Add speed to the equation and we're in trouble. The robots will do everything at super-speed—much faster than humans can perform tasks.
In other words, conceivably, a robot could misinterpret the nuance of an instruction and complete a task—possibly in an undesirable way—before the human can explain better what's required.
AGI will do things "very, very fast," Armstrong said, being quoted in the Daily Mail newspaper.
The threat from artificial intelligence is "not just a Hollywood fantasy," Patrick Sawer says, writing in the Telegraph newspaper.
Another issue with robots, the Telegraph says, is that as the machines harness huge amounts of computing power they will eventually create global networks with each other.

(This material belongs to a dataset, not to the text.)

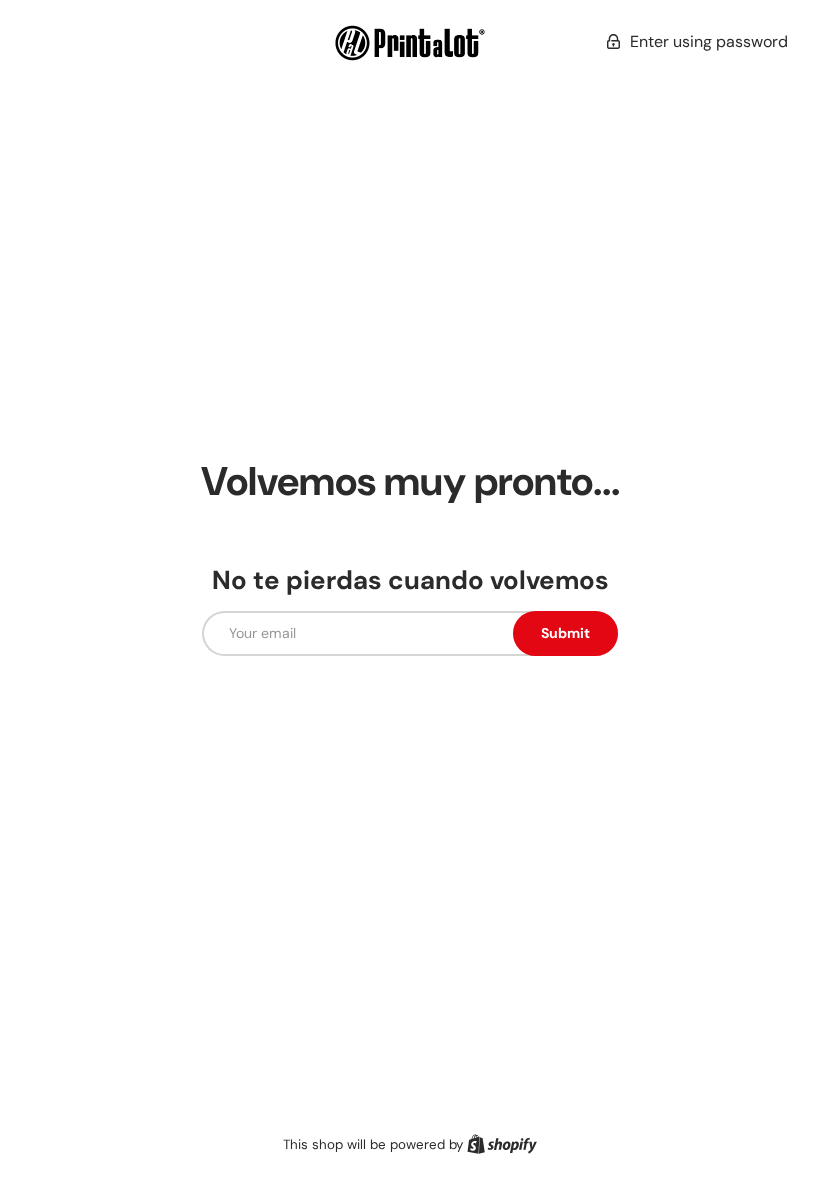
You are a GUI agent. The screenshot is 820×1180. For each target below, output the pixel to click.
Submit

They'll communicate without human interference, and that could be a problem. They could start making decisions among each other.
It doesn't stop there. Other problems Armstrong envisages, in addition to machines deliberately wiping out the human race because they don't understand the subtleties of our language, is that they won't understand moral codes. Humans find it difficult to separate right and wrong, so they are not good role models when it comes to behavior.

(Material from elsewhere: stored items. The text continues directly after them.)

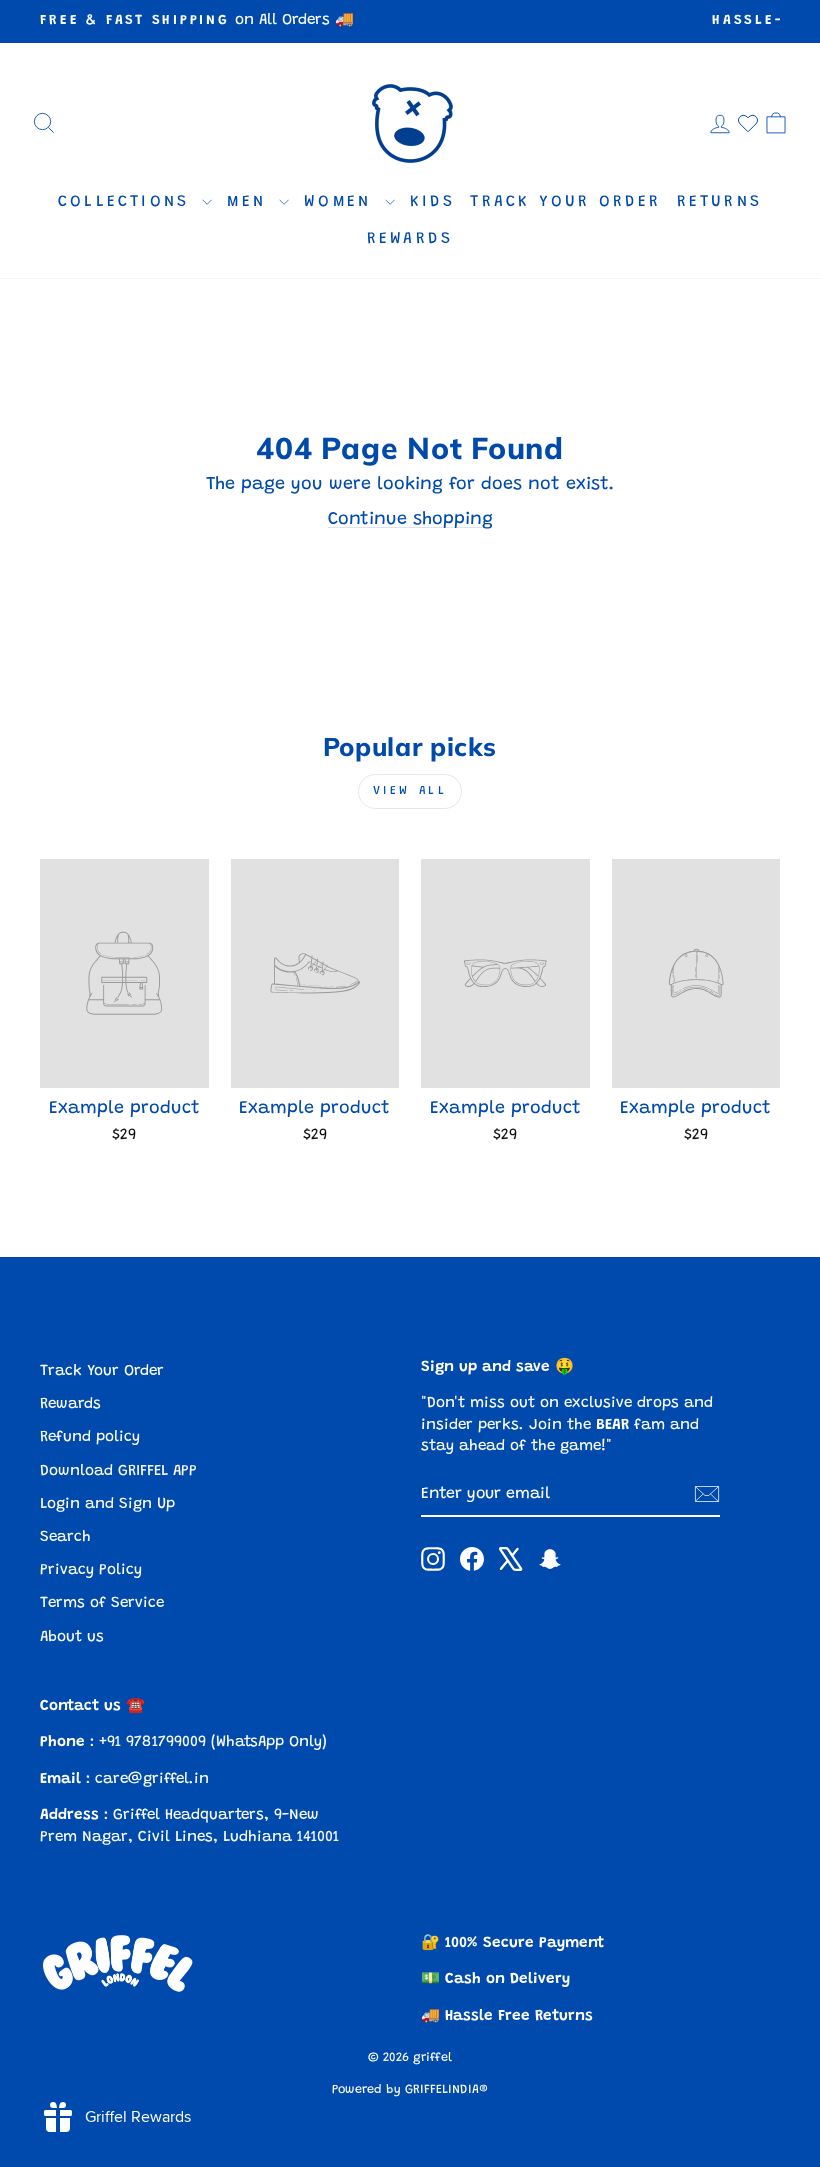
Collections (127, 202)
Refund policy (90, 1437)
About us (72, 1637)
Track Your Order (565, 202)
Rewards (410, 239)
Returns (719, 202)
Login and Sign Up (107, 1504)
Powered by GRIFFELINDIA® (410, 2090)
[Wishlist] (748, 123)
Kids (433, 202)
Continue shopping (410, 520)
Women (341, 202)
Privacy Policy (91, 1570)
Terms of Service (102, 1603)
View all (410, 791)
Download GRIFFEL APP (118, 1471)
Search (65, 1537)
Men (250, 202)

Plus, it's going to be difficult to tell if the artificial intelligence robots are developing a "benign or deadly direction," Armstrong said.
AGI technology might appear to be beneficial, like Apple's voice-control app Siri, but it has the potential to "logically take over," Armstrong thinks.
"Humans steer the future not because we're the strongest or the fastest, but because we're the smartest. When machines become smarter than humans, we'll be handing them the steering wheel," Armstrong said.
But it might not all be doom and gloom.
"Since when did an IT system work as well in practice as it did in the marketing blurb?" Telegraph commenter 123db says after reading Armstrong's remarks, implying that we shouldn't worry because the things aren't going to work anyway.
"Just make sure each machine comes with a giant fuse in an easy-to-remove location on the back of their heads," the commenter suggests.